DNA collected from Eurasian otter scat not only provided information about the otters but also about their prey.
©Colin Seddon/Shutterstock.com
Using new techniques derived from the bioinformatic pipeline, the recovered scat provided information beyond just Eurasian otter DNA. According to the study, it accurately provided genetic information on Eurasian otter prey.
This genetic information about Eurasian otter prey is important for scientists. As aquatic environments have changed over the last several decades and as more invasive species have challenged Eurasian otters for prey, scientists can learn how this has shifted the prey that Eurasian otters target. If a change in diet is detected through DNA analysis of otters’ prey, scientists can use this information to monitor Eurasian otters and assess whether these dietary shifts negatively impact their health.
What Led to the Eurasian Otter Becoming an Endangered Species?
Very little is known about the current population of the Eurasian otter. This has to do not only with how secretive the otters are but also with how widespread yet fragmented their habitats are. Because of this, the IUCN has listed the Eurasian otter as a “near threatened species.” But with regional populations declining, countries such as China, Kazakhstan, Uzbekistan, Kyrgyzstan, Turkmenistan, and Tajikistan have classified the Eurasian otter as endangered. Afghanistan has also listed the otters as vulnerable.

Eurasian otters became endangered due to being hunted, habitat loss and fragmentation, pollution, and more.
©JaklZdenek/Shutterstock.com
The last time there were significant Eurasian otter populations across Europe and Asia was in the early 20th century. However, within just 25 years, the majority of otters had disappeared. The reasons the Eurasian otter populations went into significant decline include:
- Being hunted for their fur
- Habitat loss
- Habitat fragmentation
- Lack of food
- Road mortality
- Pollution
In some countries, the Eurasian otter was considered regionally extinct. This led to negative changes in the ecosystems where otters once lived, as they are a keystone species.
It was not until the 1980s, and even the 1990s in some countries, that regulations were put in place to stop pollution and restore otter habitats. This was done to protect the fragmented populations of Eurasian otters that were able to adapt to rapidly changing ecosystems. As a result of these regulations and increased protection, Eurasian otter populations have slowly rebounded in some countries. However, without up-to-date or comprehensive information, it is difficult to assess the global status of the Eurasian otter population.

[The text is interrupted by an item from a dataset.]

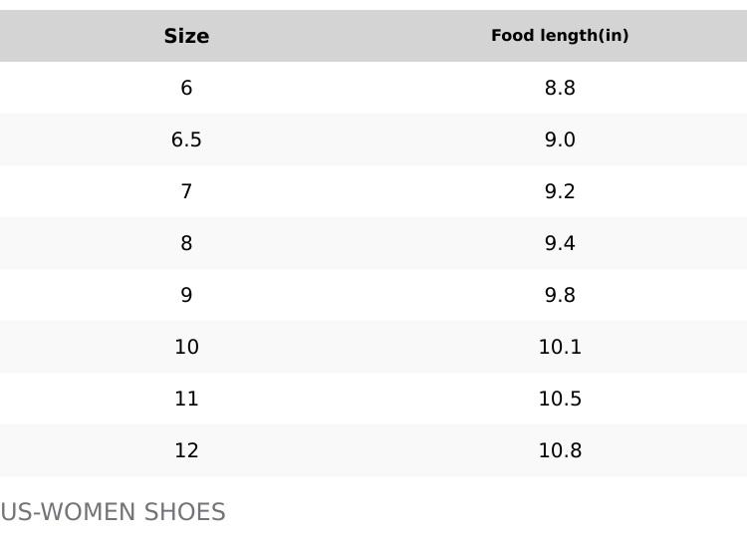Select the size 6 cell
The height and width of the screenshot is (548, 747).
tap(186, 88)
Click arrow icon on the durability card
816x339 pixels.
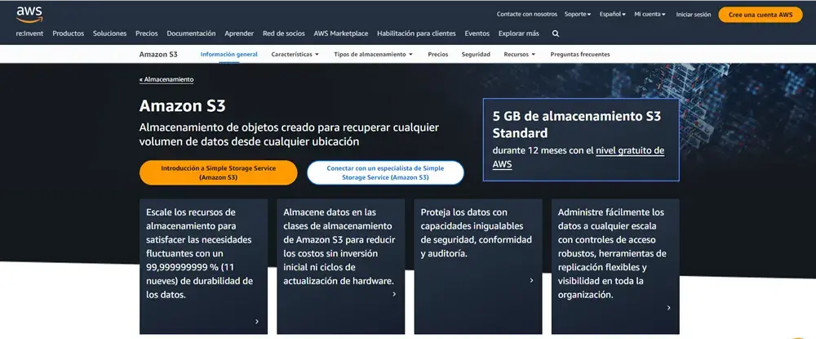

Threats Eurasian Otters Face Today
Despite population rebounds in Western Europe, threats to Eurasian otters persist. Restoring habitats and reducing pollution have gone a long way, but the otters are not out of the woods when it comes to population decline today.

Some of the threats facing Eurasian otters today include microplastic pollution, motor vehicle collisions, and more.

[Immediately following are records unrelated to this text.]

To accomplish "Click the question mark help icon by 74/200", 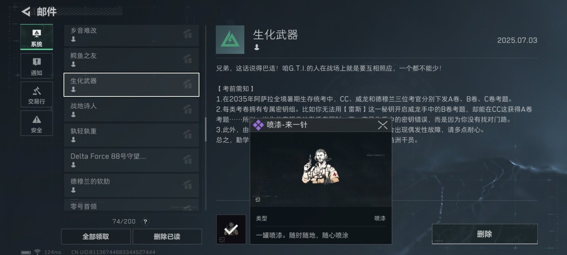I will coord(145,222).
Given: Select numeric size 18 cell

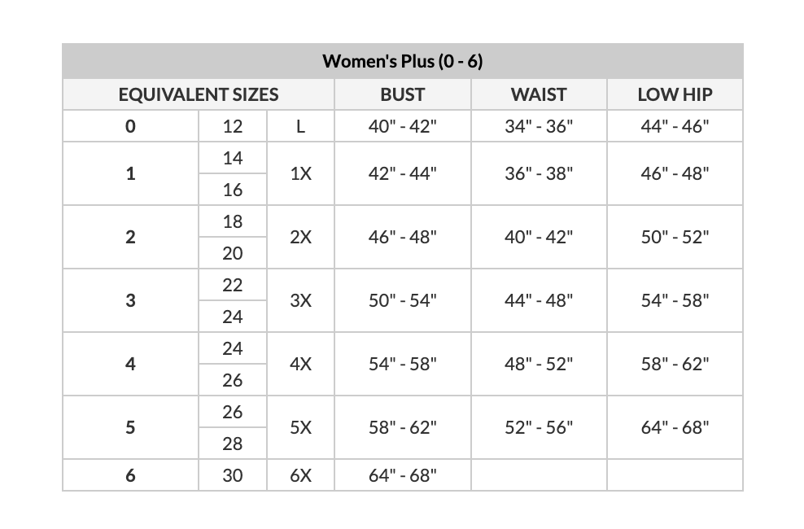Looking at the screenshot, I should pos(233,221).
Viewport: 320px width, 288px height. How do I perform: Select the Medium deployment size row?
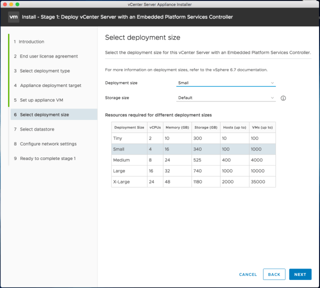pyautogui.click(x=193, y=160)
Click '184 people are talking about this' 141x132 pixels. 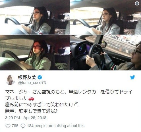[x=56, y=126]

©Colin Seddon/Shutterstock.com
Some of the biggest threats that Eurasian otters continue to face today are:
- Ecotourism causing Eurasian otters to become more nocturnal to protect their young
- Microplastic pollution
- Motor vehicle collisions
- Competition with fisheries
In addition to these threats, the inability to properly track Eurasian otters is one of the greatest threats to their survival. Not knowing the status of individual populations makes it difficult to implement effective conservation measures to increase or at least stabilize Eurasian otter populations.
The future of Eurasian otters is uncertain. However, with these non-invasive methods proving to be an accurate and effective way to study the overall health of otters, there may be greater insight into the lives of Eurasian otters today than at any other time in history.